### TO-DO LIST
**a.** Copy the article on word separators in URLs from "In the early" to "URLs is suggested.".
**b.** Which names does the article on word separators in URLs use for the "-" symbol?

### TEXT SEGMENT
........
Word separators in URLs

In the world of web development and search engine optimisation you find this topic is frequently discussed, yet often without any reasoning or conclusion. Therefore the purpose of this article is to investigate why.

So, let’s start at the very beginning, and find out what “word separators” actually are, and why we need them in URLs.

Traditionally a word separator is a space, yes, an every day space you create with your space-bar key.

The problem with using spaces in URLs is that when the URL is utilised in a browser (for example), the URL is encoded using percent encoding which causes spaces to appear as the encoded “%20”, resulting in an ugly URL formation which is humanly difficult to read.

ie: http://www.example.com/percent%20encoding

How do we overcome the problem? Over the years a workaround has developed…

…the dash, no the hyphen, no in fact it’s the minus sign (yes, I mean this “-” symbol)…

ie: http://www.example.com/not-percent-encoding

The history

It appears that originally the usage of the hyphen comes from it’s appearance in hostnames and domain names.

In the early stages of the internet, groups of developers decided to write RFC documents to introduce ideas of how they believe the internet should work. These RFCs quickly became the standard, which includes details such as what is classed as a valid hostname or domain name is and what isn’t.

We can clearly see the use of the “minus sign” as a separator in RFC 952, although originally they weren’t there to be used in place of spaces, but simply to allow you to add suffixes to hostnames.

Later, the use of “hyphens” appear in RFC 1738 where a standard for URLs is suggested.
........
### COLLECTED DATA

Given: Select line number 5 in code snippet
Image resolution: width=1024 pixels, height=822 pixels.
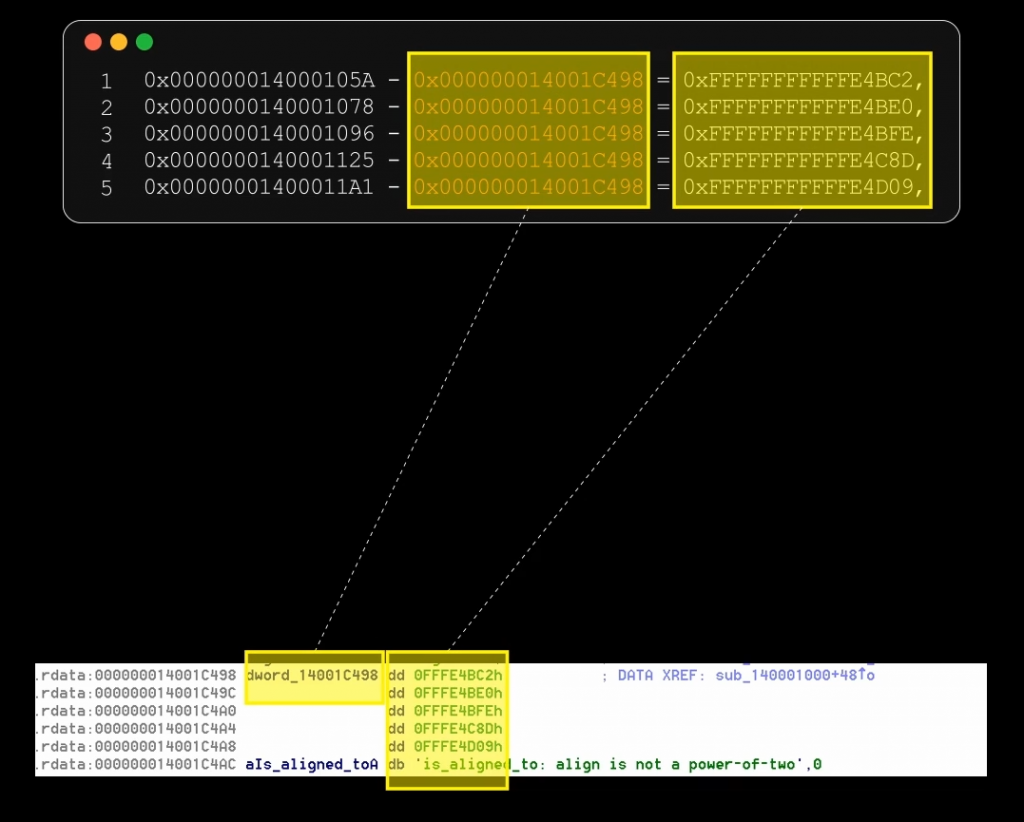Looking at the screenshot, I should click(106, 187).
........
### SOLUTIONS TO THE EXERCISE
**a.**
In the early stages of the internet, groups of developers decided to write RFC documents to introduce ideas of how they believe the internet should work. These RFCs quickly became the standard, which includes details such as what is classed as a valid hostname or domain name is and what isn’t.

We can clearly see the use of the “minus sign” as a separator in RFC 952, although originally they weren’t there to be used in place of spaces, but simply to allow you to add suffixes to hostnames.

Later, the use of “hyphens” appear in RFC 1738 where a standard for URLs is suggested.

**b.** dash, hyphen, minus sign